Methods This prospective study included 101 subjects (46 GDs, 47 DTs, and eight normal controls) from October 2020 to November 2021. All ultrasonography examinations were performed using microvascular flow technology (MV-Flow). The CD, PD, and MVUS images were semi-quantitatively graded according to blood flow patterns. On the MVUS images, vascularity indices (VIs), which were the ratio (%) of color pixels in the total grayscale pixels in a defined region of interest, were obtained automatically. Receiver operating characteristic curve analysis was performed to verify the diagnostic performance of MVUS. The interclass correlation coefficient and Cohen’s kappa analysis were used to analyze the reliability of MVUS (ClinicalTrials.gov:NCT04879173).

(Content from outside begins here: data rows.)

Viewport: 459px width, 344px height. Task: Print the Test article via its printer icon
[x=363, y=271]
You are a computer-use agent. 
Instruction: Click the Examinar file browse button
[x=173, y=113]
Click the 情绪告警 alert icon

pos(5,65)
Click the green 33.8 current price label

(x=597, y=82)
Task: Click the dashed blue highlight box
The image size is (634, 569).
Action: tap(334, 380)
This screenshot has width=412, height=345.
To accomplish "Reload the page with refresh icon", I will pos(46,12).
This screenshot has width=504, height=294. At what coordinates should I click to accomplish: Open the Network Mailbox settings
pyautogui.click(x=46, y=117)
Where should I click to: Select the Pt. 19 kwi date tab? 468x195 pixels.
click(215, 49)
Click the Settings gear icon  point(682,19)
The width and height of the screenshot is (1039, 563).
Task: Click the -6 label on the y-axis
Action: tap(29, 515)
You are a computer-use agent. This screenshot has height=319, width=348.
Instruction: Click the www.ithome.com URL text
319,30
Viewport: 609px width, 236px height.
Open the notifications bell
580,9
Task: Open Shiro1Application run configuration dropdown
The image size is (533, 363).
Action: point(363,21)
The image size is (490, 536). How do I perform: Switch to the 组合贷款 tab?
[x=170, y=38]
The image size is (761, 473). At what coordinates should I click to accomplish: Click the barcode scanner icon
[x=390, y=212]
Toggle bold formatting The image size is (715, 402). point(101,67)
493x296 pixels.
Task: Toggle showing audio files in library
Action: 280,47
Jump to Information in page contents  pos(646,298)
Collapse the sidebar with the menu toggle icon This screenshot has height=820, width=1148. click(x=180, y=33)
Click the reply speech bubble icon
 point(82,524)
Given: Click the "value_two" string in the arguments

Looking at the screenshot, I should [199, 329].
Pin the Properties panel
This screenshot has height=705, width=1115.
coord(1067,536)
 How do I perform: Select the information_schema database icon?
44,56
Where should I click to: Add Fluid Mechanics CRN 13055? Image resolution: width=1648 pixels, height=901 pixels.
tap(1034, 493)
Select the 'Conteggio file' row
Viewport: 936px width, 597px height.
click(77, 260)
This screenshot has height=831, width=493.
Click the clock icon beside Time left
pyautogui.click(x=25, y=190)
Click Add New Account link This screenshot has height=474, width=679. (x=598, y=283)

Results The area under the curve (AUC) for CD, PD, MVUS, and MVUS-VI was 0.822, 0.844, 0.808, and 0.852 respectively. The optimal cutoff value of the MVUS-VI was 24.95% for distinguishing GD and DT with 87% sensitivity and 80.9% specificity. We found a significant positive correlation of MVUS-VI with thyrotropin receptor antibody (r=0.554) and with thyroid stimulating immunoglobulin bioassay (r=0.841). MVUS showed high intra- and inter-observer reliability from various statistical method.
Conclusion In a real time and quantitative manner, MVUS-VI could be helpful to differentiate GD from thyroiditis in thyrotoxic patients, with less inter-observer variability.